SELECTED EXTRACT:
──────

Skip to main content

Quality-aware circuit breaker for production ML pipelines

Project description

ml-breaker

Quality-aware circuit breaker for production ML pipelines.

PyPI Python ≥3.9 MIT License CI


The Problem

Standard circuit breakers trip on HTTP errors and latency. ML pipelines fail softly — the service returns 200, latency is fine, but model quality has degraded (low-confidence outputs, bad embeddings, hallucinated content). No existing library catches this. ml-breaker lets engineers define quality-based trip conditions using the model's own outputs.


Quick Start

pip install ml-breaker
from ml_breaker import circuit_breaker, CircuitBreakerOpen
from ml_breaker._conditions import consecutive_failures

@circuit_breaker(
    trip_on=consecutive_failures(5),
    fallback=lightweight_model,
    half_open_after=30,
)
def call_reranker(query, candidates):
    return reranker_model(query, candidates)

Quality Signals

Two ways to emit quality:

# Option A: report_quality() — when validation logic is complex
@circuit_breaker(trip_on=quality_below(threshold=0.7, window=20), ...)
def call_reranker(query, candidates):
    result = reranker_model(query, candidates)
    report_quality(result.confidence)   # emits to context side-channel
    return result                       # return type unchanged

# Option B: score_fn — when quality is directly on the return value
@circuit_breaker(
    trip_on=quality_below(threshold=0.7, window=20, score_fn=lambda r: r.confidence),
    ...

──────

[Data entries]
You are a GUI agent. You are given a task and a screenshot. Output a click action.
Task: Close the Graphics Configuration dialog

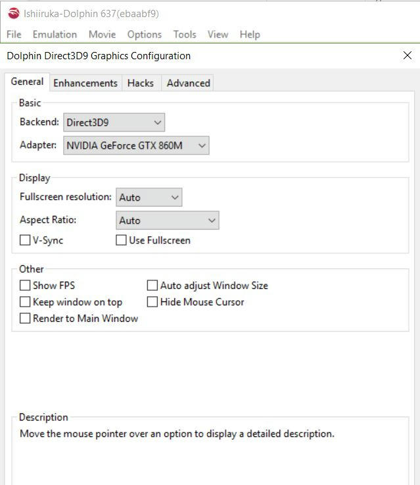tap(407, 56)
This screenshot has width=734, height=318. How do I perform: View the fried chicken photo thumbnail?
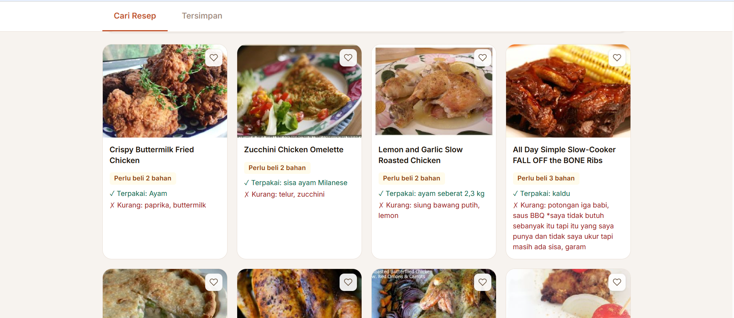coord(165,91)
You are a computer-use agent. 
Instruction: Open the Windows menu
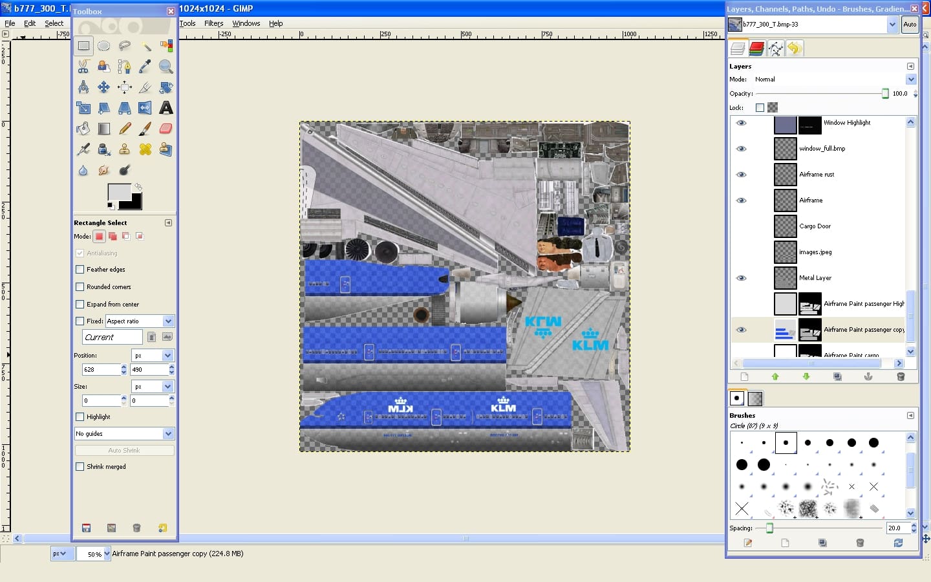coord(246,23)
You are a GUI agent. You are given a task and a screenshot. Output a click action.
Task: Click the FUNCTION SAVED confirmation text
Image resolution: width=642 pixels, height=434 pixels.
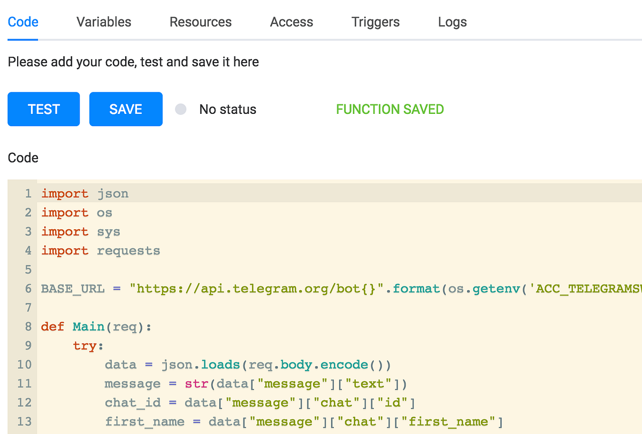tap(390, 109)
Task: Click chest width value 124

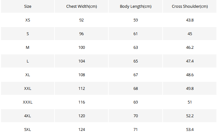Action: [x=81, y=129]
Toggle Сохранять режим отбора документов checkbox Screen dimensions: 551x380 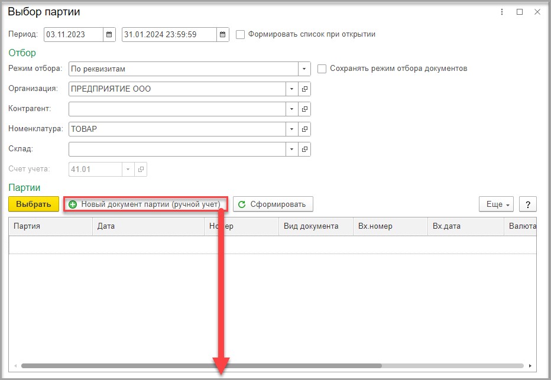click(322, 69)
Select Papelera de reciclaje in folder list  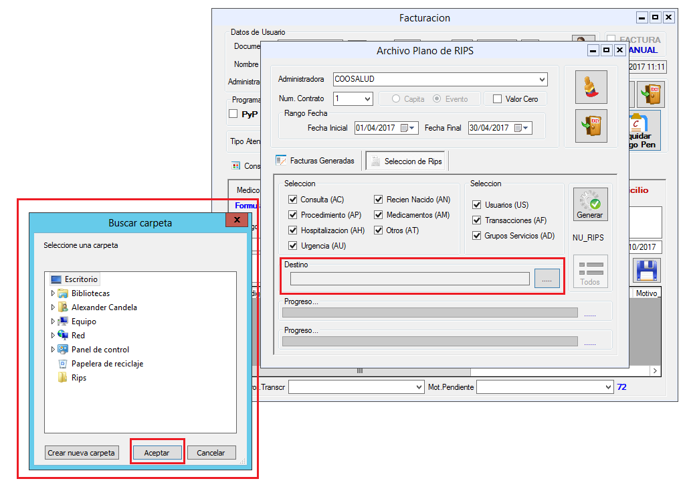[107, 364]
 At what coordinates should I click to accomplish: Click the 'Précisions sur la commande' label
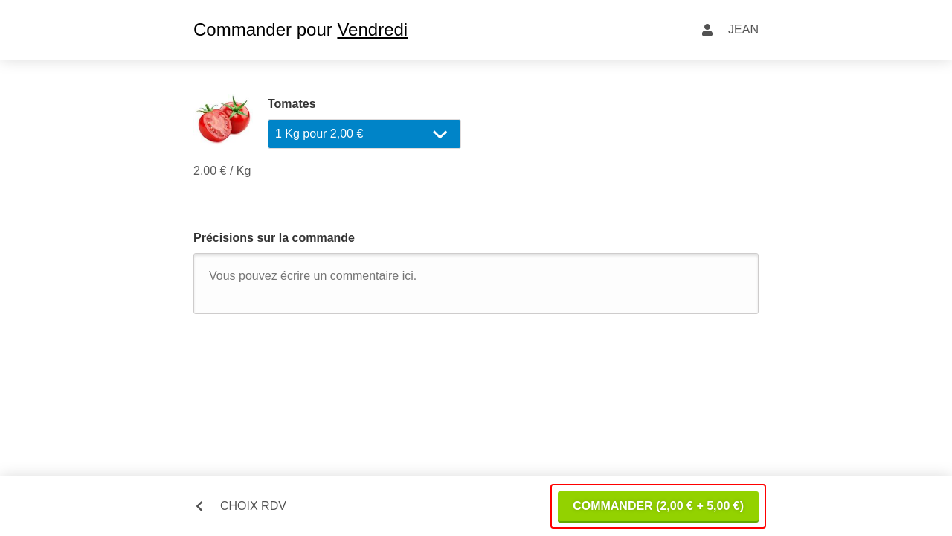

──────

SET EXERCISE A: In the ml-breaker project description, what do standard circuit breakers trip on?
SET EXERCISE B: Write out the passage of the ml-breaker project description starting with "Quality Signals" and going on through "result = reranker_model(query, candidates)".
SET EXERCISE C: Pick up the ml-breaker project description at the point where it stops and write what comes next.
The records were taken from a different source.

FINAL ANSWER A: HTTP errors and latency.

FINAL ANSWER B:
Quality Signals

Two ways to emit quality:

# Option A: report_quality() — when validation logic is complex
@circuit_breaker(trip_on=quality_below(threshold=0.7, window=20), ...)
def call_reranker(query, candidates):
    result = reranker_model(query, candidates)

FINAL ANSWER C:
)
def call_reranker(query, candidates):
    return reranker_model(query, candidates)

report_quality wins if both are present.

Set require_quality_signal=True on the decorator to enforce that every call emits a quality score — useful when strict instrumentation is required and silent omissions should raise immediately.


State Machine

CLOSED ──(condition trips)──► OPEN ──(half_open_after s)──► HALF_OPEN
  ▲                                                               │
  └──(recovery_threshold probes pass)────────────────────────────┘
                                          │
  OPEN ◄──(any probe fails)───────────────┘
State Behavior
CLOSED Normal operation. Conditions are evaluated on every call.
OPEN All calls are rejected immediately (or routed to fallback). No traffic reaches the model.
HALF_OPEN A limited number of probe calls are allowed through to test recovery.

recovery_threshold defaults to 2 — one successful probe is too fragile for ML workloads where a single lucky call is not a reliable signal.


Built-in Conditions

Condition Signature Trips when
quality_below (threshold, window=20, score_fn=None) rolling mean of quality scores over full window drops below threshold
latency_above (threshold_ms, window=20) all latencies in full window exceed threshold
error_rate_above (rate, window=20) error rate over full window exceeds rate
consecutive_failures (n) n consecutive errors (no window)

window is a call count, not a time window.


Composing Conditions

from ml_breaker import any_of, all_of

trip_on=any_of(quality_below(0.7, window=20), latency_above(2000, window=10))
trip_on=all_of(error_rate_above(0.3, window=50), consecutive_failures(3))

Each condition in a composition maintains independent state and window — any_of and all_of do not share a merged buffer.


Fallback Strategies

Three forms are supported:

# 1. Callable — called with the same args as the guarded function
@circuit_breaker(trip_on=..., fallback=lightweight_model)
def call_reranker(query, candidates):
    return reranker_model(query, candidates)

# 2. Static value — returned as-is when the breaker is open
@circuit_breaker(trip_on=..., fallback=[])
def call_reranker(query, candidates):
    return reranker_model(query, candidates)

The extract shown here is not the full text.